The Irony of Customer Experience Research
The importance of ensuring that customers are having a good experience interacting with a company is key to its success. The internet today allows customers to share their views on companies loud and proud and it is up to that company to manage their customers experiences to make sure it’s a positive one. To do this they need to understand what their customers are thinking so the uptake of user research in the last decade has been huge. Techniques such as interviews, usability testing, focus groups and surveys are very common now and can generate great feedback from users. All in all it’s fantastic that businesses are becoming so much more user focused. ‘Hooray!’ us user centred people say.
However, an experience I had last week made me understand the potential for this research to be negatively affecting the customers experience itself.
I went into a well known High Street store to buy a few things, I asked the location of a product I couldn’t find and the staff member I spoke to was friendly and quickly helped me to find what I needed. I paid for my items, which was a speedy and efficient process, and overall I had had a great customer experience.

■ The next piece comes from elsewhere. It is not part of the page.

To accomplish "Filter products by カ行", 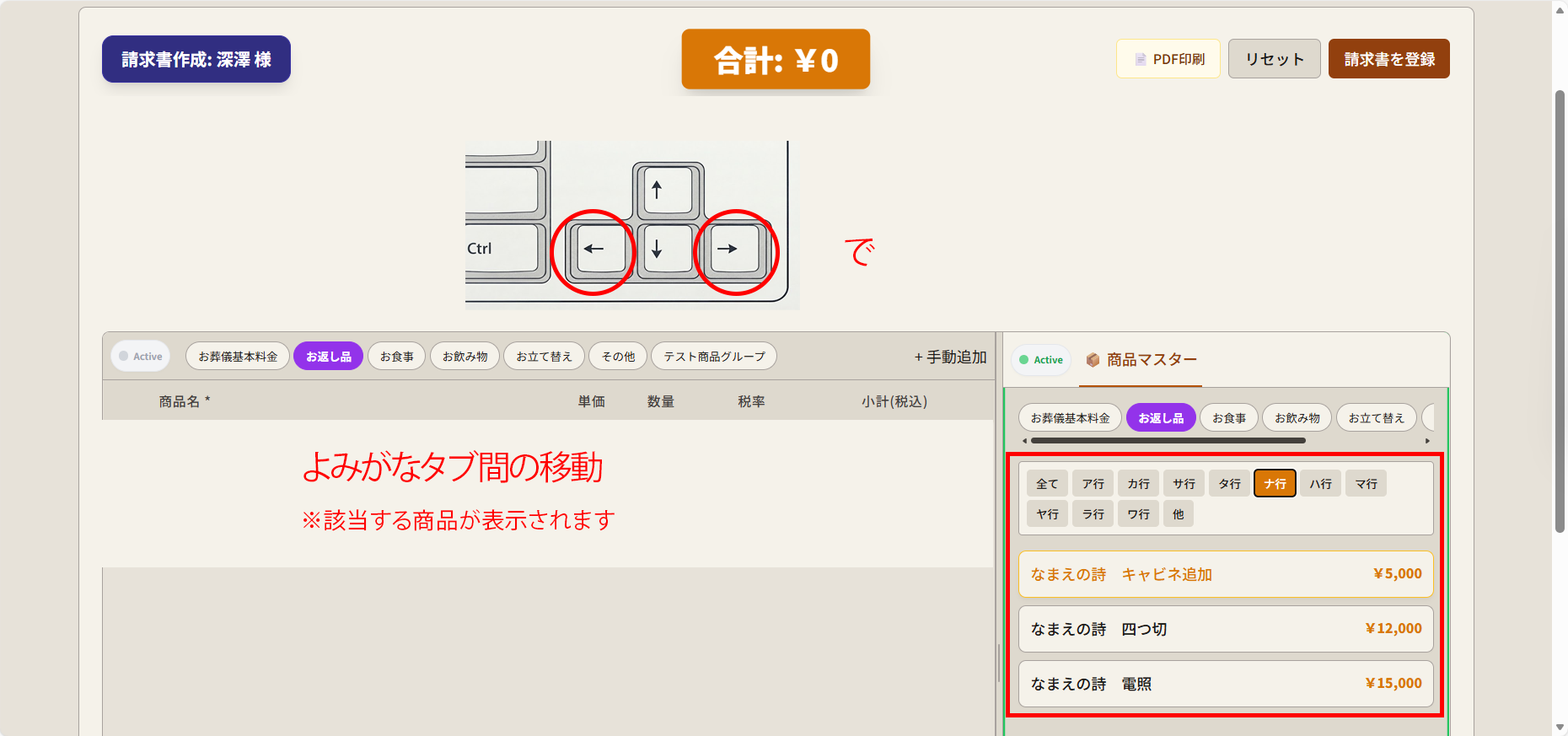I will click(x=1138, y=484).
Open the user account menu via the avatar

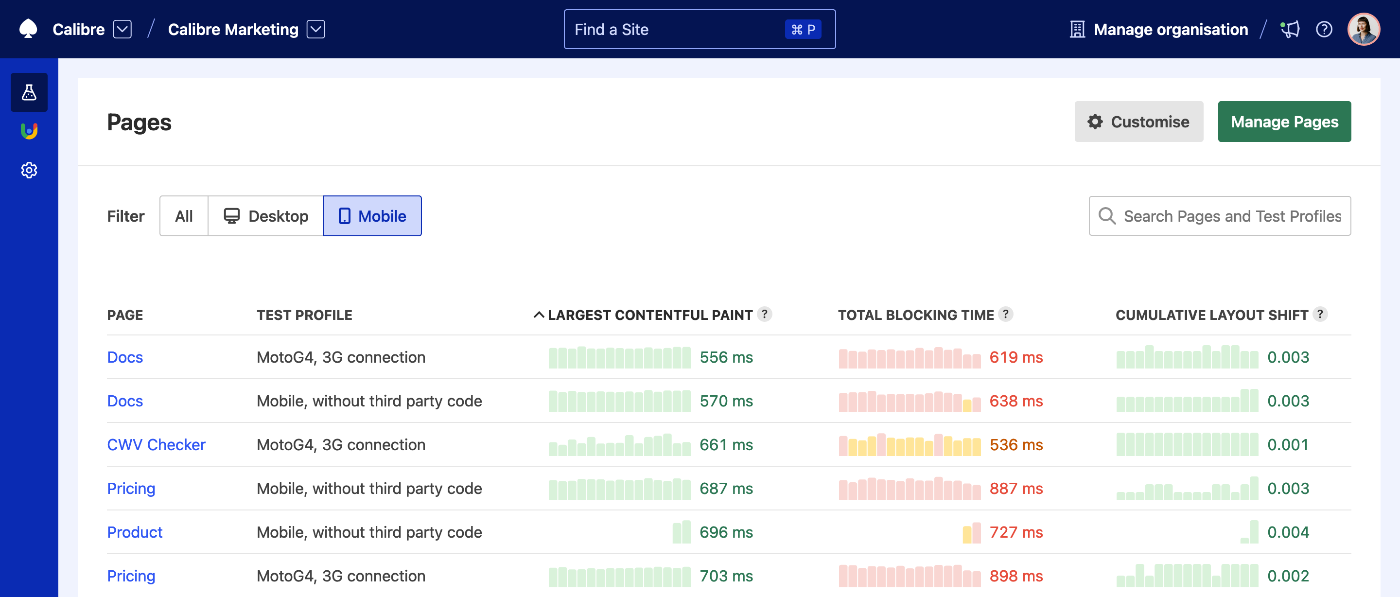(1363, 29)
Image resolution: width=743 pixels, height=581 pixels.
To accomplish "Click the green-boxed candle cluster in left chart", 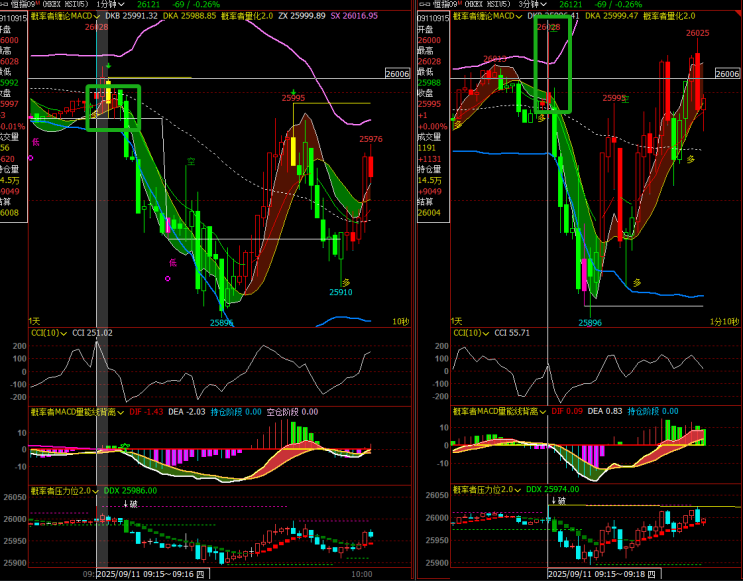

As I was given my receipt the member of staff also asked me to fill in an online survey. Clutching onto the other side of the bit of paper and standing slightly too close to me, he explained with a (quite scarily) desperate expression and in a pleading tone, that his bonus depended on me filling out this online form. This conversation made me feel uncomfortable and on the spot and it instantly reduced my opinion of a company that was causing their members of staff to feel that way. This exchange shattered my opinion of my overall experience in the shop that day.
This one off experience will not stop me from shopping there, however a customer’s opinion is built up from every interaction they have with a company. For this reason I think it is very important for companies to be making sure that in their efforts to conduct research to understand and improve a customer’s experience of a service they are not ironically ruining the experience that they are trying to improve.